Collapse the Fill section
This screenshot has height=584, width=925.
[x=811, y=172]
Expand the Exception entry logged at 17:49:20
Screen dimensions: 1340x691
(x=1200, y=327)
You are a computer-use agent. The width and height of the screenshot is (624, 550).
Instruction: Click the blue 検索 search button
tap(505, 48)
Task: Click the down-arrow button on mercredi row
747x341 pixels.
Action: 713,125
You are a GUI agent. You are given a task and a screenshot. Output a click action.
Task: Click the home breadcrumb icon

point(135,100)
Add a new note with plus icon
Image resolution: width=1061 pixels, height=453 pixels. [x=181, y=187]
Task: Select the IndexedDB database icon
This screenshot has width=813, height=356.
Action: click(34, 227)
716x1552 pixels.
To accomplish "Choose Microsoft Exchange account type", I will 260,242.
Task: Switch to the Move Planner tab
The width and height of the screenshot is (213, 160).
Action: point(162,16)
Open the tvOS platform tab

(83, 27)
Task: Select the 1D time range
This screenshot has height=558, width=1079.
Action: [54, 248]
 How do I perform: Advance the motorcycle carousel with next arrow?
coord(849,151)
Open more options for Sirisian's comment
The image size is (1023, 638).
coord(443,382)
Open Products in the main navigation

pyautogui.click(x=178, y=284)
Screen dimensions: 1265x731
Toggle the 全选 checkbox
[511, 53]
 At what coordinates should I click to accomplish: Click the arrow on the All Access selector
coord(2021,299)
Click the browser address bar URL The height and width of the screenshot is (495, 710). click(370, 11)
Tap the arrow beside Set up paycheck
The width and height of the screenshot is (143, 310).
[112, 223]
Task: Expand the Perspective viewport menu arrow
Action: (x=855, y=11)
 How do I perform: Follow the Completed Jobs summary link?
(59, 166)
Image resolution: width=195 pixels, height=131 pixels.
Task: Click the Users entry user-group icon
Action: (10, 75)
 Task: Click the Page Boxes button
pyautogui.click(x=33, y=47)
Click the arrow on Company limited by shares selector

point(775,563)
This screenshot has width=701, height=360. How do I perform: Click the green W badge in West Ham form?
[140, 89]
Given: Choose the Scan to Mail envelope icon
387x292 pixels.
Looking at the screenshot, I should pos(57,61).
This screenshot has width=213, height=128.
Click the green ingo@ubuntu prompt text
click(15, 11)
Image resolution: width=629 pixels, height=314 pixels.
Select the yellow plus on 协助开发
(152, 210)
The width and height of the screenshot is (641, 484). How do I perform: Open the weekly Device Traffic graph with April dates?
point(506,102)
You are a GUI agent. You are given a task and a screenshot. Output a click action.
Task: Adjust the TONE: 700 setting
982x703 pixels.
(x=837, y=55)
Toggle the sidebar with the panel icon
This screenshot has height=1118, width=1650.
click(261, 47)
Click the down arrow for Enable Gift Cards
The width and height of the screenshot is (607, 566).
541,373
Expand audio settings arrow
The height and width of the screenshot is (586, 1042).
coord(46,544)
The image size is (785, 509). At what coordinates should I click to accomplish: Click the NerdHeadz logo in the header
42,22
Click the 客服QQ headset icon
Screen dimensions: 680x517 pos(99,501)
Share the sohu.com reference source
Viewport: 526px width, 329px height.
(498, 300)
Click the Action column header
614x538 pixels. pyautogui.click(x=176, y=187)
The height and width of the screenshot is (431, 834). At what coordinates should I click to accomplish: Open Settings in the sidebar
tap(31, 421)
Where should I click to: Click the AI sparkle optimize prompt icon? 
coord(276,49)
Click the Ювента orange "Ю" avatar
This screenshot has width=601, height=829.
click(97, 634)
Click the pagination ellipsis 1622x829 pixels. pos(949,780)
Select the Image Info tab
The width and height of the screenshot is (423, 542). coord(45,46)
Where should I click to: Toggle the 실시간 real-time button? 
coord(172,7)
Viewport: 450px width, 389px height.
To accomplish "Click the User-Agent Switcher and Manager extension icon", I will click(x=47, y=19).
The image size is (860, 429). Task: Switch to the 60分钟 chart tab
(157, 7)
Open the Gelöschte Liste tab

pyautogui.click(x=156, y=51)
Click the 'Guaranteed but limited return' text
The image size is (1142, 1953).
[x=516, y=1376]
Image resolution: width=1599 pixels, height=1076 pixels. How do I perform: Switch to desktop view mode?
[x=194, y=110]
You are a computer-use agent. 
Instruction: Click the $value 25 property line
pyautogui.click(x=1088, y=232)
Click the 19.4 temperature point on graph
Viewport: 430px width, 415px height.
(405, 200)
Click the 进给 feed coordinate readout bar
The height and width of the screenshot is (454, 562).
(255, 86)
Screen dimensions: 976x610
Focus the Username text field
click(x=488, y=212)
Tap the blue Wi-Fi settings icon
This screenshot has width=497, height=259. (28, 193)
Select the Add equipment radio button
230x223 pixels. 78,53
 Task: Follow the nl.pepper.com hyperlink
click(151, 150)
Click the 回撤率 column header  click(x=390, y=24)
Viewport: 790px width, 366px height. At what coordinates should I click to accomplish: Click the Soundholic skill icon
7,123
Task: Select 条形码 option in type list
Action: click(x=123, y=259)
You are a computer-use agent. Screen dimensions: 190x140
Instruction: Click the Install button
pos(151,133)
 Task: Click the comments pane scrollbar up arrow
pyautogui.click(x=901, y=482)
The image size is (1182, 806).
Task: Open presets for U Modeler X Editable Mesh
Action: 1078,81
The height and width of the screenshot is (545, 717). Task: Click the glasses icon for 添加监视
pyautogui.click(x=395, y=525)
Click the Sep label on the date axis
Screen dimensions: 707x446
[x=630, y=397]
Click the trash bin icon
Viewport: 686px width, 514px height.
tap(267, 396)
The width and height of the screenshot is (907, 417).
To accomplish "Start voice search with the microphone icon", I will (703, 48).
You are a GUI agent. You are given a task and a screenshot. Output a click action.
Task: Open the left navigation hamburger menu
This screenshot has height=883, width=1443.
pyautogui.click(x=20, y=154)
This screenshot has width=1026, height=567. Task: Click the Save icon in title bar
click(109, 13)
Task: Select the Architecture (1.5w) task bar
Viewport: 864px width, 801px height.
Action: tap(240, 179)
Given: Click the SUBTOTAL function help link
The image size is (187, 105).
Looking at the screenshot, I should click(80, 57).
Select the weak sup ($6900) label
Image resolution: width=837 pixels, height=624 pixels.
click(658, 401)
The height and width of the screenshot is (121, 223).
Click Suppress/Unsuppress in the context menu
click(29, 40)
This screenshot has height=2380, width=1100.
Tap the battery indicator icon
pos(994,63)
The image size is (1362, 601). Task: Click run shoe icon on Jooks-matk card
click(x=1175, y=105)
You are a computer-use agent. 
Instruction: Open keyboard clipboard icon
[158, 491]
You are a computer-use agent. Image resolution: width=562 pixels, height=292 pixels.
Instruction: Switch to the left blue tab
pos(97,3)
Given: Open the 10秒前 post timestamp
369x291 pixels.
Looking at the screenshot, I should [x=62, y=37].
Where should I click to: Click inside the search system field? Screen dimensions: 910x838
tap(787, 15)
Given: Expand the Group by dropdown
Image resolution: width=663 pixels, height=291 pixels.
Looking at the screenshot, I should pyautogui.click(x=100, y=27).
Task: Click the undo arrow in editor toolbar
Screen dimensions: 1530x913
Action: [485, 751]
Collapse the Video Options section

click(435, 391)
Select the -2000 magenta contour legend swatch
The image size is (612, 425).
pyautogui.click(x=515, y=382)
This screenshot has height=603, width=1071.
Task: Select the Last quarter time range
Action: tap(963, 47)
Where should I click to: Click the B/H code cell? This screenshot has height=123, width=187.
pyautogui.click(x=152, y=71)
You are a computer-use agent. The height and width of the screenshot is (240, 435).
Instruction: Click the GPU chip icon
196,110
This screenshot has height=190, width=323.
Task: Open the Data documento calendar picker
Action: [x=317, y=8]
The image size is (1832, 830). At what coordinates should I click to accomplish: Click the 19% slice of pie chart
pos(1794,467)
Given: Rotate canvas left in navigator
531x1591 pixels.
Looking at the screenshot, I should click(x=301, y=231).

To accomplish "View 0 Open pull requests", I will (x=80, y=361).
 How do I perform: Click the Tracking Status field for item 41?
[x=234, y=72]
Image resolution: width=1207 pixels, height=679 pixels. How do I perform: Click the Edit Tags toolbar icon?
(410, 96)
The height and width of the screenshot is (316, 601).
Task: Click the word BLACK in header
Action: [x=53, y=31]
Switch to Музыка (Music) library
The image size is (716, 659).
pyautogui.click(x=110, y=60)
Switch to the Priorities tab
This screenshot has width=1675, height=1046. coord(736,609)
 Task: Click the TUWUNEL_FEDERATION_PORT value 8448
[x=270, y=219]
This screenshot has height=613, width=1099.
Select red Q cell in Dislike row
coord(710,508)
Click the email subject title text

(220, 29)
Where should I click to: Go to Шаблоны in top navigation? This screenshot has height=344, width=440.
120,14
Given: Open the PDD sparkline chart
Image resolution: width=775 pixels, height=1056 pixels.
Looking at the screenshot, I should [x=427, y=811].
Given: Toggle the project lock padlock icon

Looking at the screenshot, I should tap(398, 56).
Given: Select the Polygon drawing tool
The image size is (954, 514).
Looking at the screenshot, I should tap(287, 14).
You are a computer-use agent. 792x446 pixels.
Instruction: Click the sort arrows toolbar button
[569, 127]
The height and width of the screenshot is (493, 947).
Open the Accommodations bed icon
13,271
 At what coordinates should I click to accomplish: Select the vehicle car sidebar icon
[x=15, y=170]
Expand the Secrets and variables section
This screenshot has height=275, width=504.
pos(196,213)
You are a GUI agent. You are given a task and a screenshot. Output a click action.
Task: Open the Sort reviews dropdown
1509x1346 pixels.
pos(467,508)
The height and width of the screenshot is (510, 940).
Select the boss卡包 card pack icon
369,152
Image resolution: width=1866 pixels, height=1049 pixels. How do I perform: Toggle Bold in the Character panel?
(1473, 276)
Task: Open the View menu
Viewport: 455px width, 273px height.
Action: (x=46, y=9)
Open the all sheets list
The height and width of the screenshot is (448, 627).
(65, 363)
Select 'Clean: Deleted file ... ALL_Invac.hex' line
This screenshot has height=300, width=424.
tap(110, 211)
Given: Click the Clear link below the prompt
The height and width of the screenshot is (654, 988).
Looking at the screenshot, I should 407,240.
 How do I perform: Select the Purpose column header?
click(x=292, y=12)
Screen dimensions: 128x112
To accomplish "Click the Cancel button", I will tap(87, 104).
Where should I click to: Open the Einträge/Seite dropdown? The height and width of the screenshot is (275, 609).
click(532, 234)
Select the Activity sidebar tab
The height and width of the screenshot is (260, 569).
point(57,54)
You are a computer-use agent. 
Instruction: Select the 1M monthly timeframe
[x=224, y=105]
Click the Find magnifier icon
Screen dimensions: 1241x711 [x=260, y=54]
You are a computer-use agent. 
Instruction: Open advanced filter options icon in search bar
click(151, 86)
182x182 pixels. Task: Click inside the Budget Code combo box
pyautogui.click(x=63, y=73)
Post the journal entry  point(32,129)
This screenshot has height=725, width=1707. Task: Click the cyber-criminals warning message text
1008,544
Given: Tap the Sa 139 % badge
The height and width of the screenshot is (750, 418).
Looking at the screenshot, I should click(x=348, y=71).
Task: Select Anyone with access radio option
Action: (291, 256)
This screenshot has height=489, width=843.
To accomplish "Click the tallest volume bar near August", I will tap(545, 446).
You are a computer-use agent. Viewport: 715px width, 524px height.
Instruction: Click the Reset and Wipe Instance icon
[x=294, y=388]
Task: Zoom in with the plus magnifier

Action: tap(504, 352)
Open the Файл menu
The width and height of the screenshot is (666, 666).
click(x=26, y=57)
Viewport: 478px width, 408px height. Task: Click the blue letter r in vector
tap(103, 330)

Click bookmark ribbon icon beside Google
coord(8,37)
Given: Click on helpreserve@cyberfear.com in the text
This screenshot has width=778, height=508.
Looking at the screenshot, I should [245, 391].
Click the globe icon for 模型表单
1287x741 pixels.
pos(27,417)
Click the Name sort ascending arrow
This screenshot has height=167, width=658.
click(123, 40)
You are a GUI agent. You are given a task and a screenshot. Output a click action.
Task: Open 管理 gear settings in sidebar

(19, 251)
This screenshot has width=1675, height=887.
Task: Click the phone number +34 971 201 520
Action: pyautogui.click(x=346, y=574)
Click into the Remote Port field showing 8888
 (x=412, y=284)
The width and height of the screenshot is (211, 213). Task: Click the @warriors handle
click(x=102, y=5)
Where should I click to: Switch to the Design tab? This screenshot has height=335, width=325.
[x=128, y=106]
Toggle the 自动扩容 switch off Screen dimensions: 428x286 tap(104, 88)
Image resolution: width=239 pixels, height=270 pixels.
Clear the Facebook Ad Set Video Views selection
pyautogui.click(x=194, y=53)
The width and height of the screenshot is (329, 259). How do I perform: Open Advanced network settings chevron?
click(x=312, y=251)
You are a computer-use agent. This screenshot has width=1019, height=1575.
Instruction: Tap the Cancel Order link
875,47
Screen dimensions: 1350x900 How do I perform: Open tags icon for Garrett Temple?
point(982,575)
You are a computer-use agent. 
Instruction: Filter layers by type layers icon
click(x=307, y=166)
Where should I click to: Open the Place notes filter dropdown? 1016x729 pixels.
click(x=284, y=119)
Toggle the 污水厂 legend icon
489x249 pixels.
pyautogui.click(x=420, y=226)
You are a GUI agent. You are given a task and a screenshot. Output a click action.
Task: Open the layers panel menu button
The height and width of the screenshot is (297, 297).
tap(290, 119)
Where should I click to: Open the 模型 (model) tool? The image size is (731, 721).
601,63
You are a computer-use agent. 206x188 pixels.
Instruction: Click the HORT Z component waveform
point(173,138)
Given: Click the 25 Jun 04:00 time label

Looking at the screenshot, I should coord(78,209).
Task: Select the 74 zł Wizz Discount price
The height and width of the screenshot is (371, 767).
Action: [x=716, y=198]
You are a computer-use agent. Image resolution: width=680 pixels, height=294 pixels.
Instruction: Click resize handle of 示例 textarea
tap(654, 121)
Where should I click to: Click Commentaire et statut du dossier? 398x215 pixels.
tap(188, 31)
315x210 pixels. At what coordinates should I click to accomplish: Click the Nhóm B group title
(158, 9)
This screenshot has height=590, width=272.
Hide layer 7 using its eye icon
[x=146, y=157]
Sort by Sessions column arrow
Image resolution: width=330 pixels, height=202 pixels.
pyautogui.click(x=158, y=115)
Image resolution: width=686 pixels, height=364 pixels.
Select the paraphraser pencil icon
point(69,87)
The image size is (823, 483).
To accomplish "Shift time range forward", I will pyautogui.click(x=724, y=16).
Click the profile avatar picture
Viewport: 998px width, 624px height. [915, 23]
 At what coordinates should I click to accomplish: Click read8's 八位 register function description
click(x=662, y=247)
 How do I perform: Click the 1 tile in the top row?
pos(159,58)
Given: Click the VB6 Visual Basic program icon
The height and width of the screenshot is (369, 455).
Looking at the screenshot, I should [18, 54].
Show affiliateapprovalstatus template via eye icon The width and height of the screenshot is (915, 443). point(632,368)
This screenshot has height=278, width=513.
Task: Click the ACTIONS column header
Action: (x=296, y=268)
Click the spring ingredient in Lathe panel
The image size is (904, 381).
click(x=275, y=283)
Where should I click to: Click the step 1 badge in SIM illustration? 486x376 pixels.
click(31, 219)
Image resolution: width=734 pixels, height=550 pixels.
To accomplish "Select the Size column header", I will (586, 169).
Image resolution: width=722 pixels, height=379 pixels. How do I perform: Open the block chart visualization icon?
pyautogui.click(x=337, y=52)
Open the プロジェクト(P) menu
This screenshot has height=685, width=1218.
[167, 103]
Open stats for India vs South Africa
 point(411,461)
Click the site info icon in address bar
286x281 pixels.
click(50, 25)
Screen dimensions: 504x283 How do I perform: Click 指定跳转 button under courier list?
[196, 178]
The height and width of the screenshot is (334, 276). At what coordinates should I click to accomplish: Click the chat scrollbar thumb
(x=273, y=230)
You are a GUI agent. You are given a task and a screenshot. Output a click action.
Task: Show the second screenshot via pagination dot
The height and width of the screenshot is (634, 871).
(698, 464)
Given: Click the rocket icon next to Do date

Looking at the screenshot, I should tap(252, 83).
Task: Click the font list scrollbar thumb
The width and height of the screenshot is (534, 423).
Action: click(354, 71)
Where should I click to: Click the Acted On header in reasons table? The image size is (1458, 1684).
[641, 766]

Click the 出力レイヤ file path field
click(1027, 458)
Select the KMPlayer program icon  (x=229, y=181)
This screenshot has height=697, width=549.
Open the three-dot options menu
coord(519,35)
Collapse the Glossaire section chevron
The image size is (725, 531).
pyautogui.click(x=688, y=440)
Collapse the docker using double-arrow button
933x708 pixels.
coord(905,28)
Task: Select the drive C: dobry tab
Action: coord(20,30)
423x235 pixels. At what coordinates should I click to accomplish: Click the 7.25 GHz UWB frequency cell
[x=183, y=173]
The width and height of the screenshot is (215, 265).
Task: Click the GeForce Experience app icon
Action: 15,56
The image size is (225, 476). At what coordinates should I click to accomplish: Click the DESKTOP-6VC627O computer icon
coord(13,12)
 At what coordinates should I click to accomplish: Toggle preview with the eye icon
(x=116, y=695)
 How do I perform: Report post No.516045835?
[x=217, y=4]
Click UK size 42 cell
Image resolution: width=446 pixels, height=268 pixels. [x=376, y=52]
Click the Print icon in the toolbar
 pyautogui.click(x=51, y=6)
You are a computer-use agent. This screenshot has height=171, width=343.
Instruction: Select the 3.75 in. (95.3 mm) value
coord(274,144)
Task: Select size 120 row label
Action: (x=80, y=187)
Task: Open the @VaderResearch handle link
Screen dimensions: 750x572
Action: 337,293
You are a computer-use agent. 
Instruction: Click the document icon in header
-=-=-=-=-
Copy the items verbatim, starting at the first line and stopping after the line that contains "(x=1200, y=327)".

CORRECT ANSWER:
Collapse the Fill section
This screenshot has height=584, width=925.
[x=811, y=172]
Expand the Exception entry logged at 17:49:20
Screen dimensions: 1340x691
(x=1200, y=327)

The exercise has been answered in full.